* [Work to be completed]: In the entries that follow, locate the line with "Given: Choose Entries from the Forms submenu", then restate that line and all later lines exactly as they appear, leaving pictures out.

* [Supplied records]:
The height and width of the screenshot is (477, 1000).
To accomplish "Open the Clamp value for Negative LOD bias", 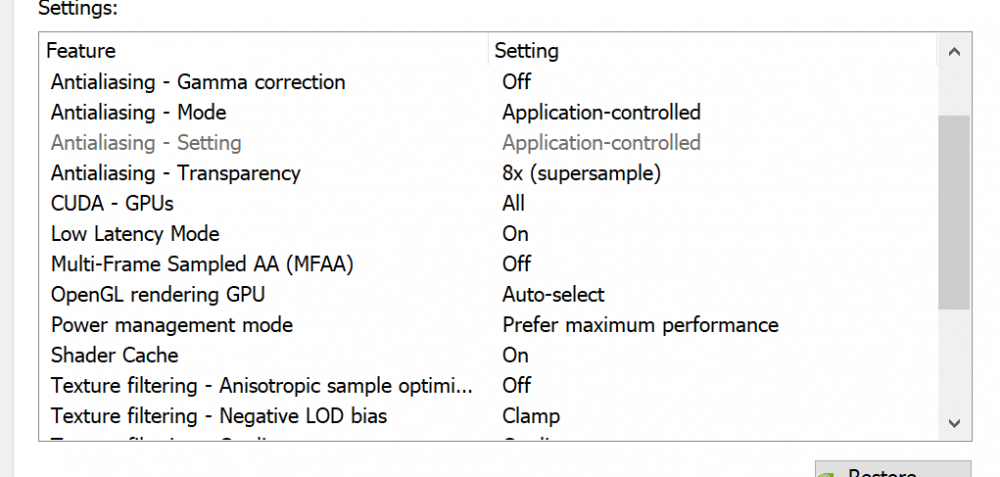I will [x=531, y=416].
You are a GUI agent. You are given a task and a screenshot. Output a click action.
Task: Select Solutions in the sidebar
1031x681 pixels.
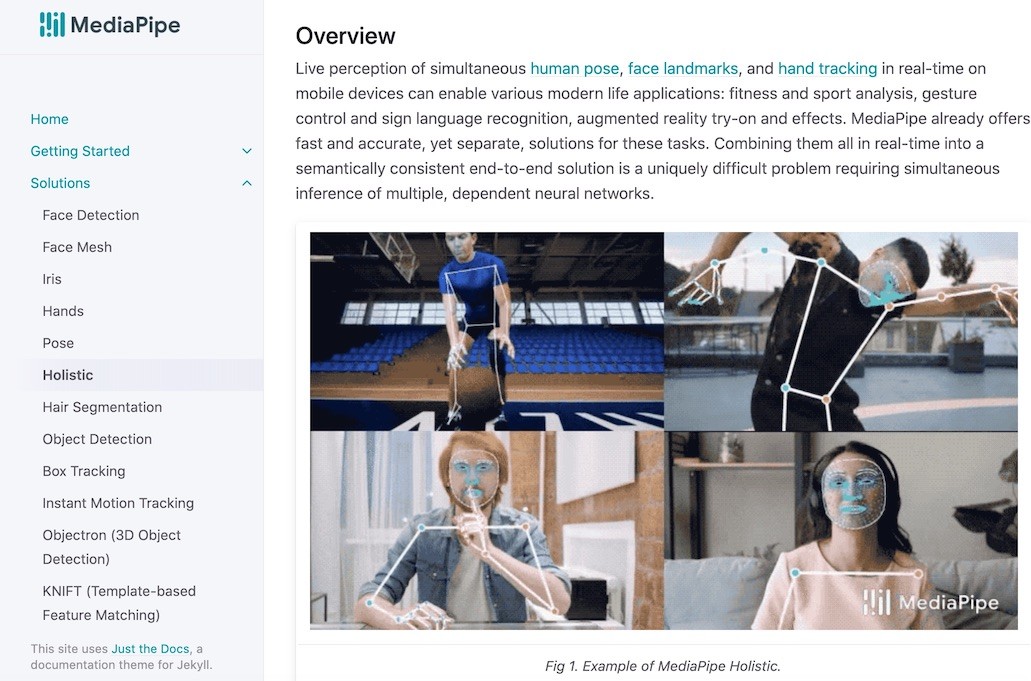[60, 183]
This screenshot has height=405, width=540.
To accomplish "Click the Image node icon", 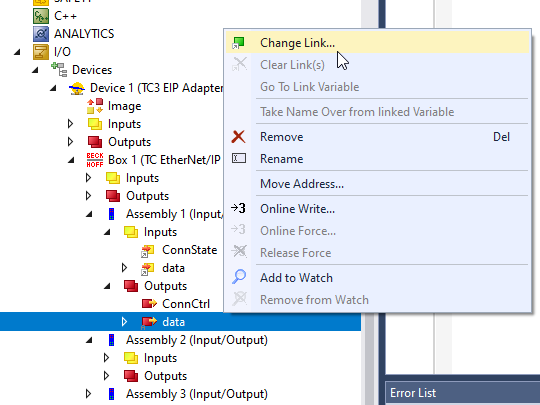I will 95,106.
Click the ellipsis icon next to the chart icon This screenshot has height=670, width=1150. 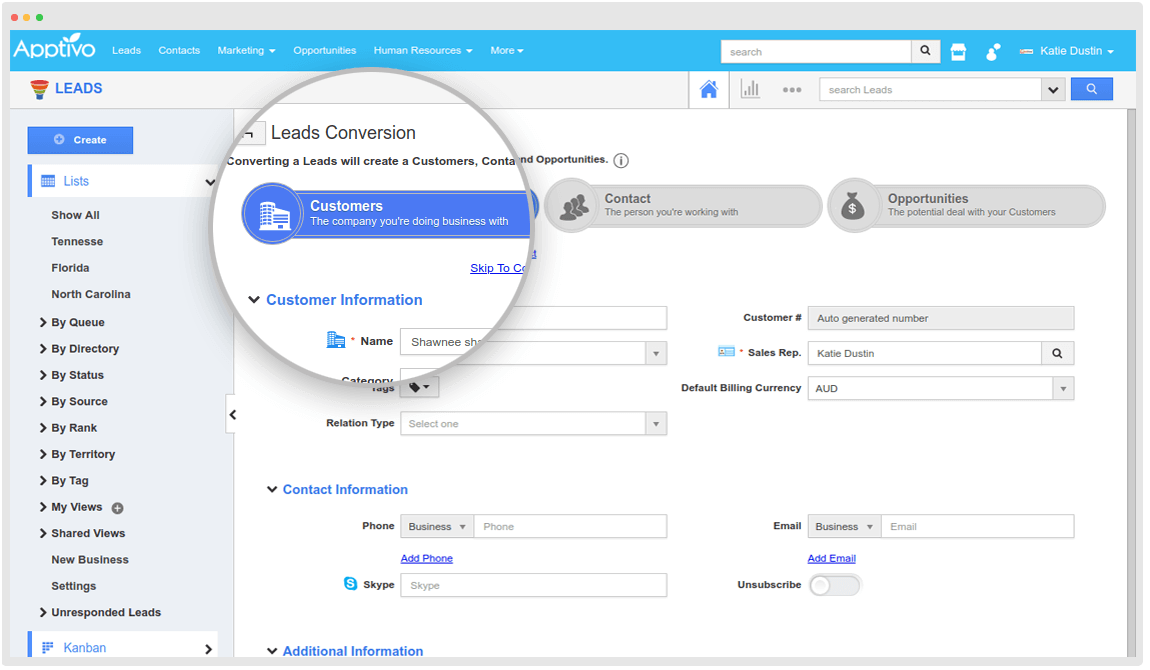click(x=792, y=89)
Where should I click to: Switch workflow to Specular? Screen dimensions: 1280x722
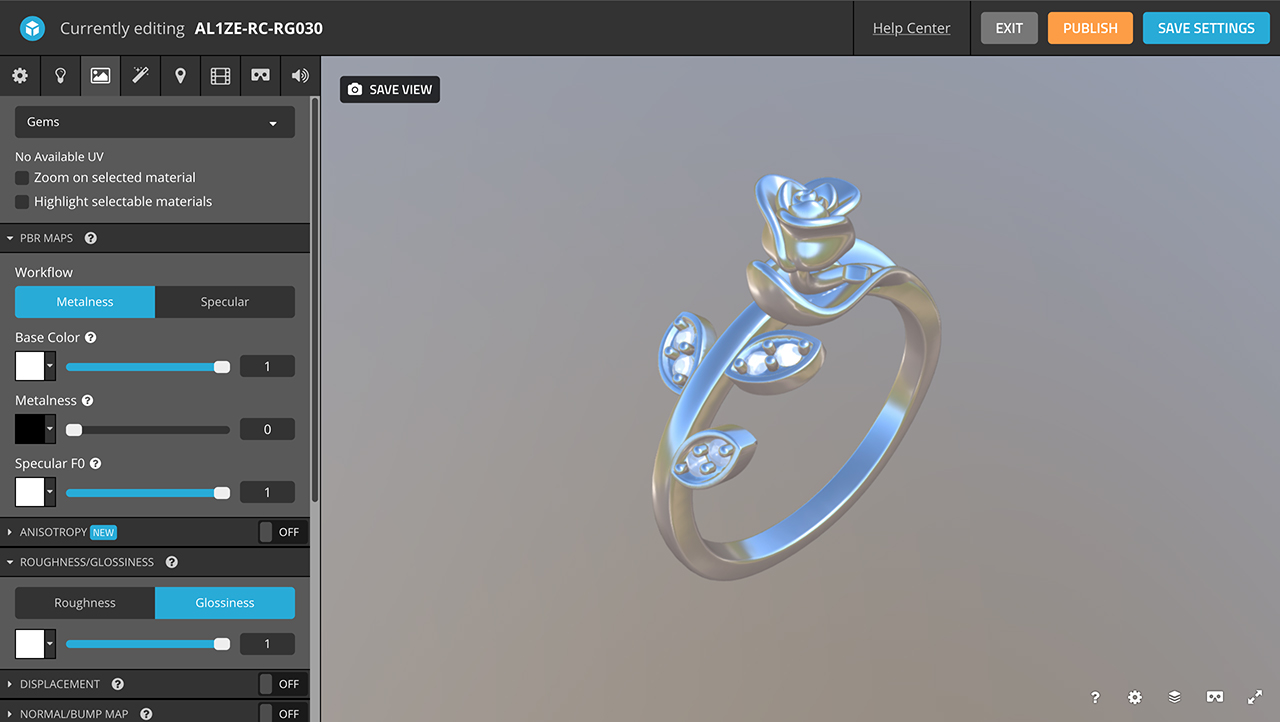tap(225, 302)
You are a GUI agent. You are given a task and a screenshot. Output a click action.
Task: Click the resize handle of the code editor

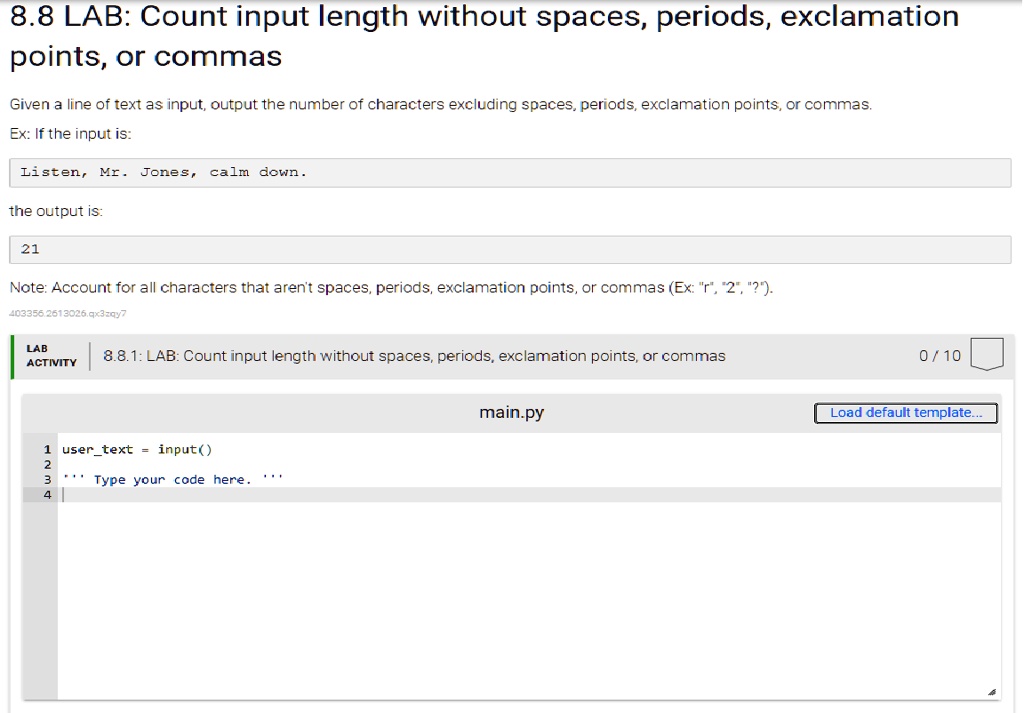point(993,690)
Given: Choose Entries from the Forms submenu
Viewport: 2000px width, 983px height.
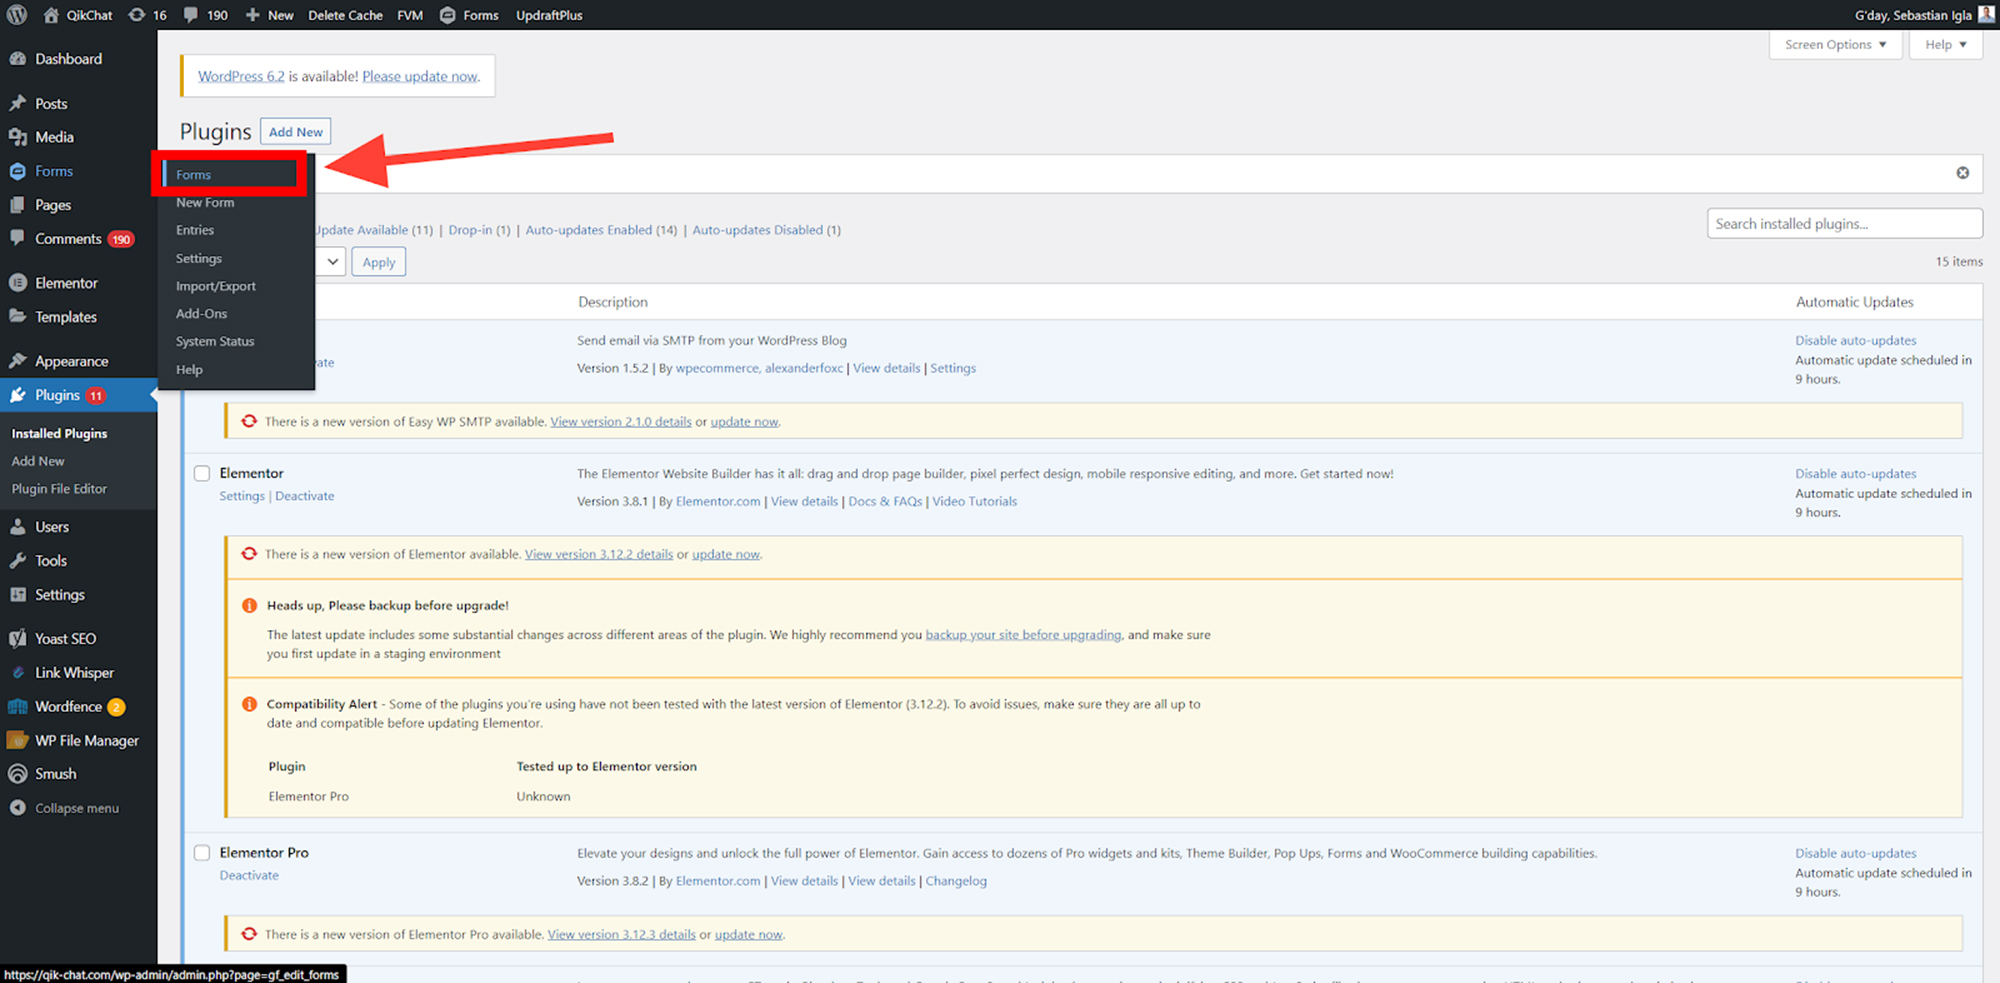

* [Answer section]:
Given: Choose Entries from the Forms submenu
Viewport: 2000px width, 983px height.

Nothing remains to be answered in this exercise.